| Problem requirements |
From the records below, output exactly the lines starting at the line with "Task: Click the Manage Privacy Settings title" and ending at the line with "500x671 pixels.", both of them included, but no pictures.

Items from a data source
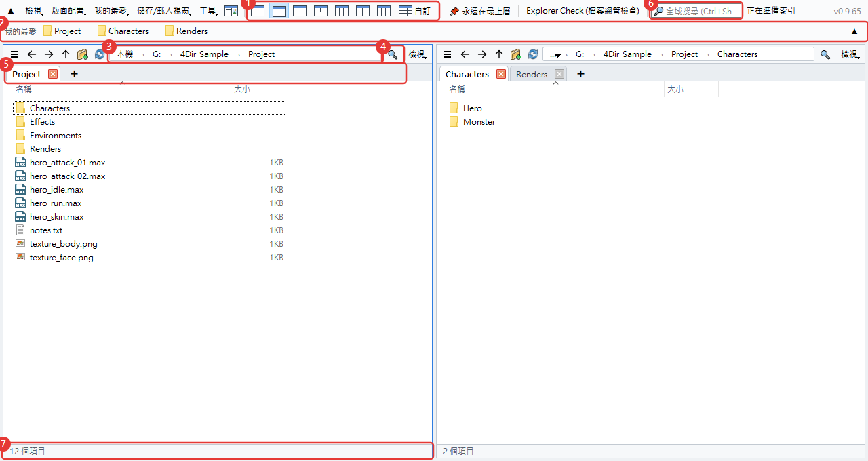
Task: Toggle 永遠在最上層 always-on-top pin
Action: click(x=479, y=11)
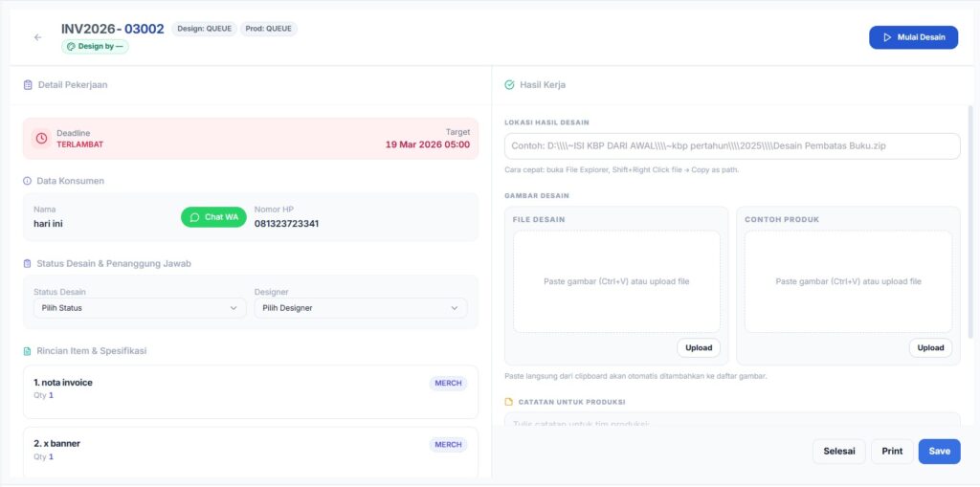Click the Data Konsumen info icon
The width and height of the screenshot is (980, 487).
pos(28,181)
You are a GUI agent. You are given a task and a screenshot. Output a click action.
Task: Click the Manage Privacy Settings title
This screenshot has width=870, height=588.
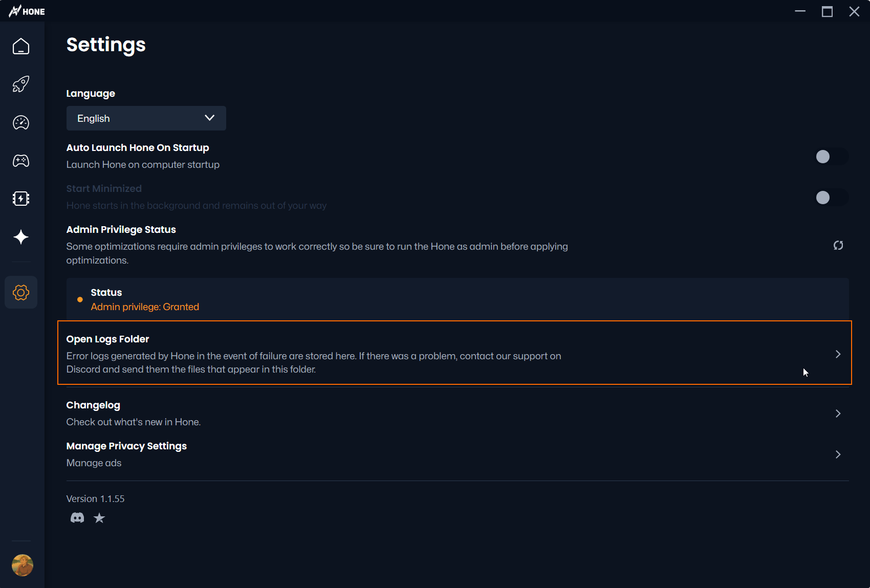[x=126, y=446]
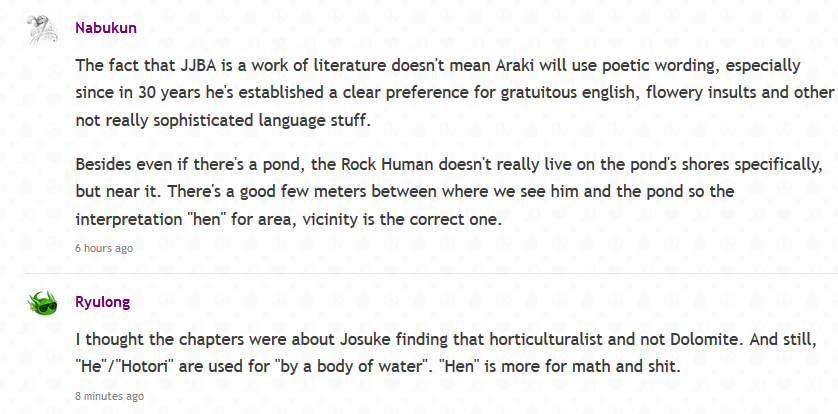838x414 pixels.
Task: Click the '6 hours ago' timestamp
Action: (x=104, y=248)
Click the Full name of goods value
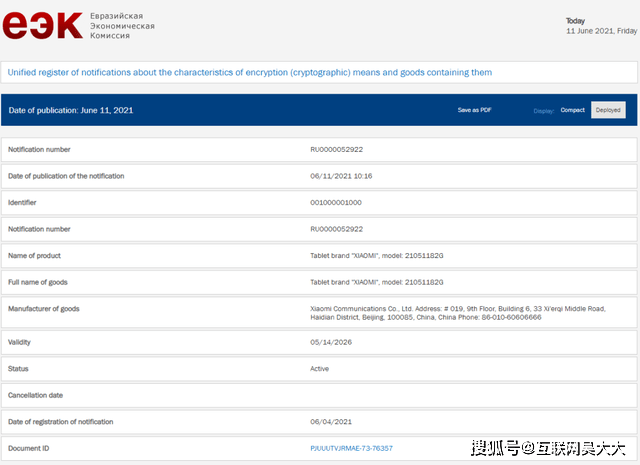The height and width of the screenshot is (465, 640). [x=377, y=282]
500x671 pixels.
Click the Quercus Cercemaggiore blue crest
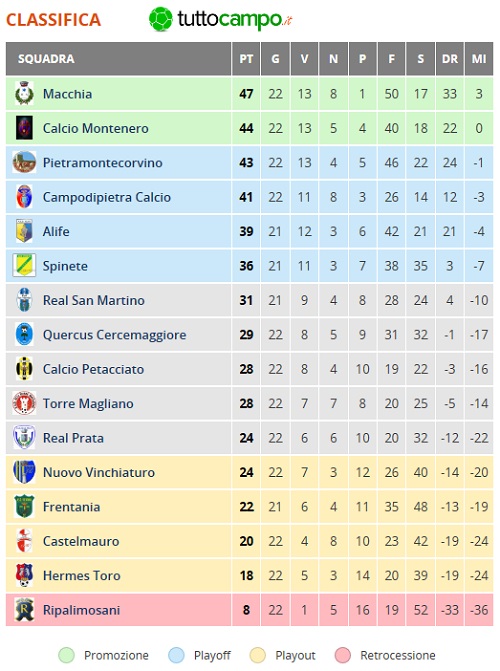point(24,334)
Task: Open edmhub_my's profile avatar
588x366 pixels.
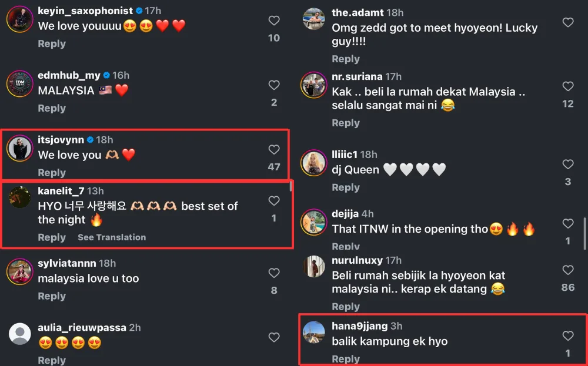Action: pos(19,83)
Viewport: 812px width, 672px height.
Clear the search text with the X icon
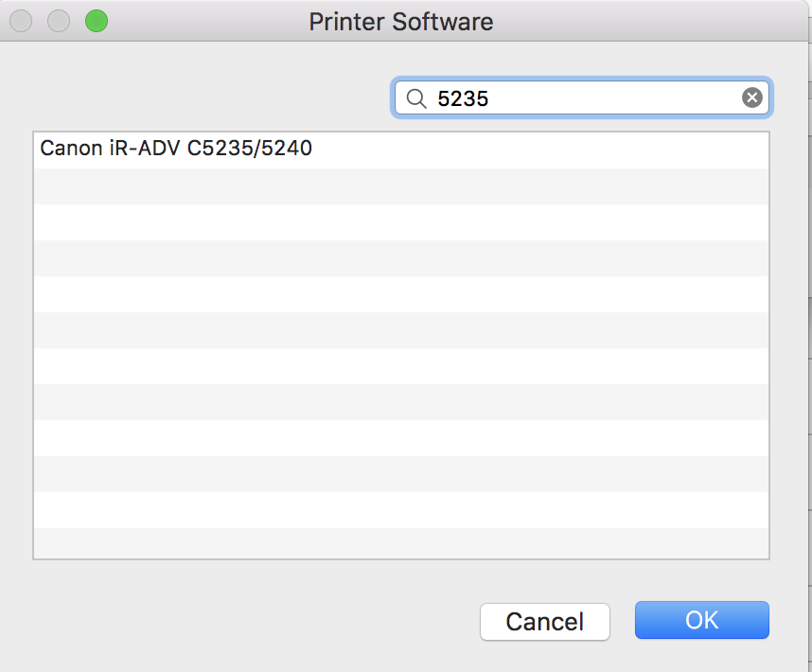(752, 97)
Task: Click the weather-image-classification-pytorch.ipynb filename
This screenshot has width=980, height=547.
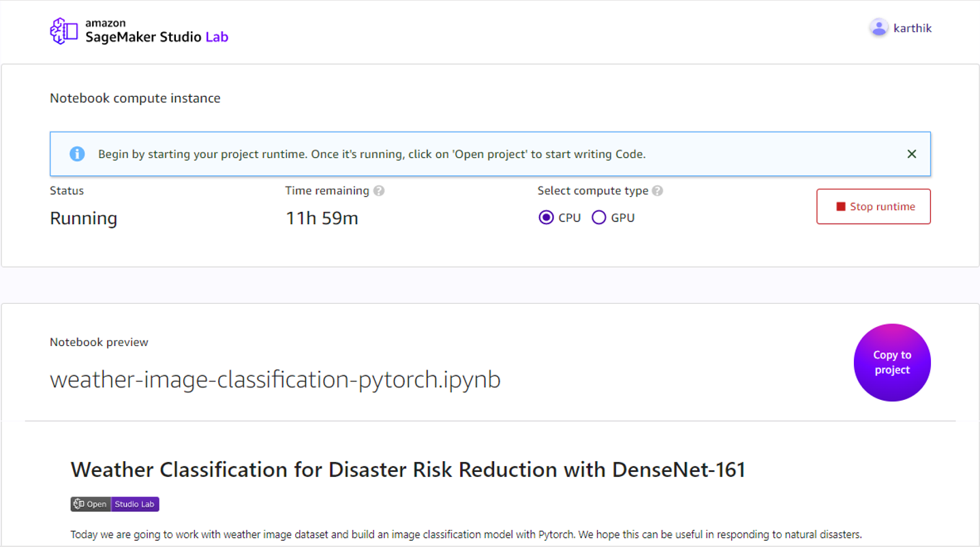Action: (275, 379)
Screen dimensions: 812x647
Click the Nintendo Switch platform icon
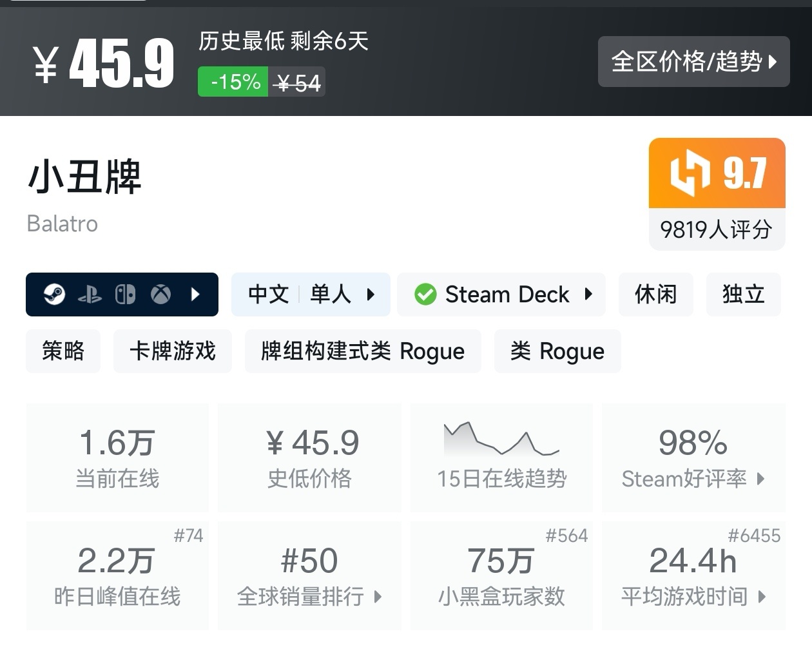(126, 295)
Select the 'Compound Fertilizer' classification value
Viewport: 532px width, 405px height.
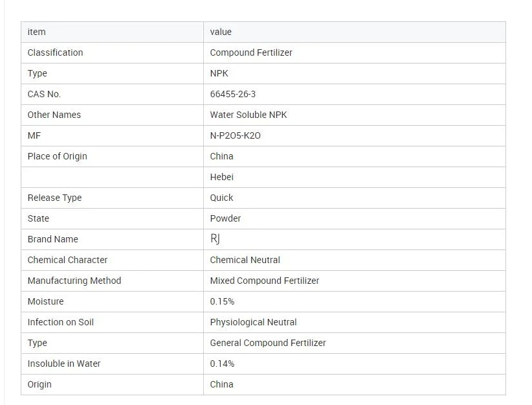(x=251, y=52)

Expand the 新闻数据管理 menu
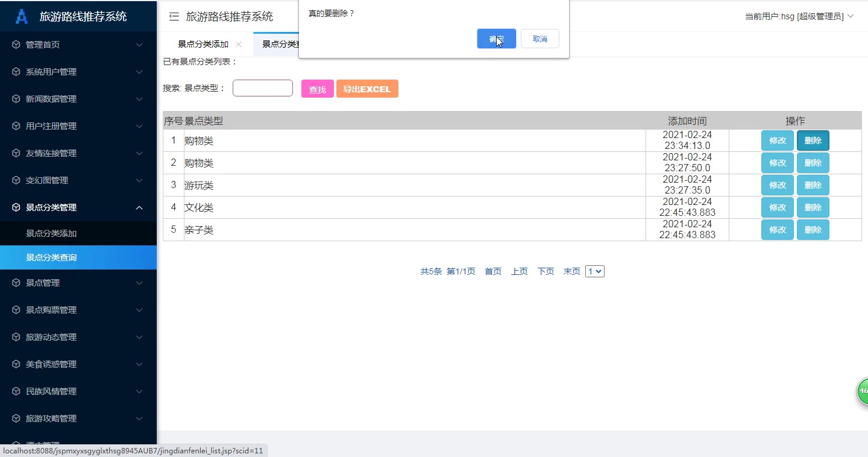pyautogui.click(x=78, y=99)
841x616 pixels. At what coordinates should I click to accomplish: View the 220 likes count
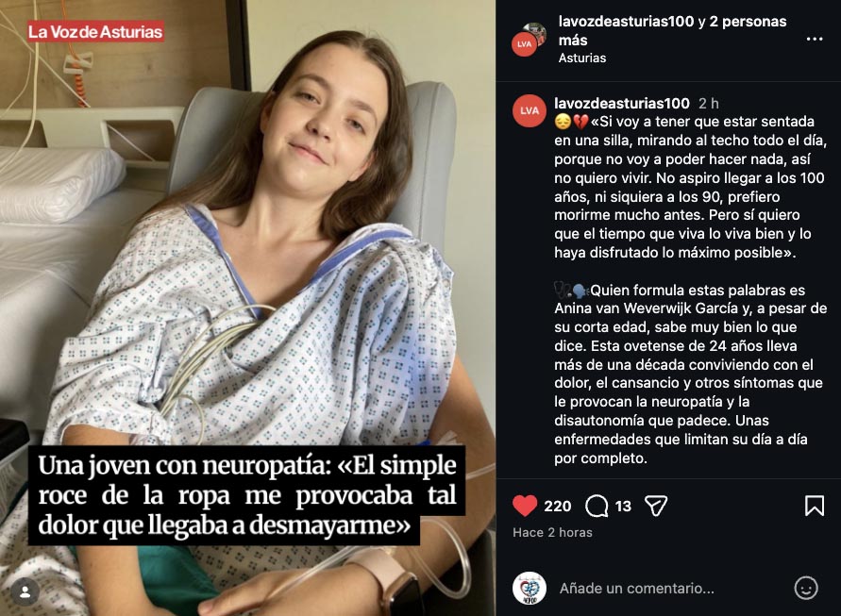coord(557,506)
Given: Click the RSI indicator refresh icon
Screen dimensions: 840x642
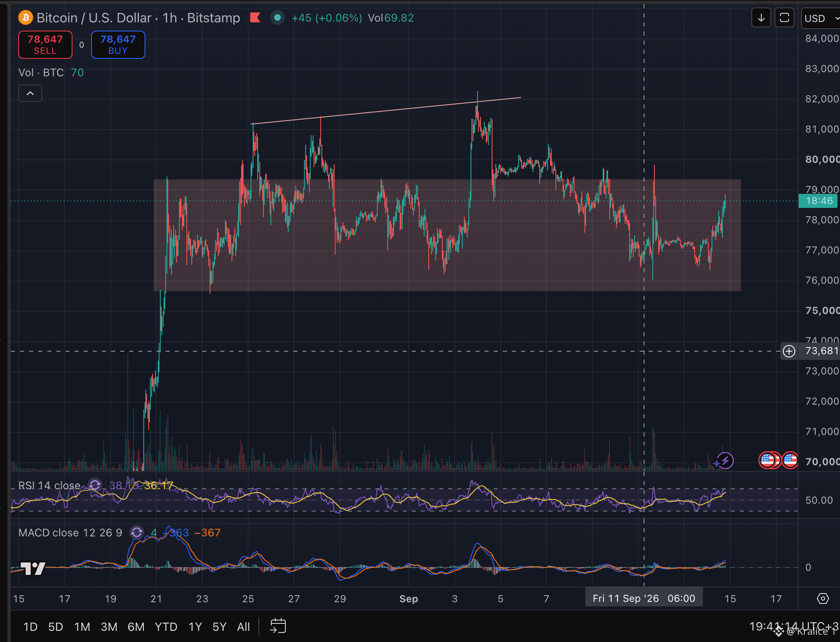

| Answer box |
Task: Click the Manage Privacy Settings title
This screenshot has width=870, height=588.
[x=126, y=446]
838x414 pixels.
Task: Click the '6 hours ago' timestamp
Action: (x=104, y=248)
Click the Full name of goods value
The height and width of the screenshot is (465, 640). [x=377, y=282]
500x671 pixels.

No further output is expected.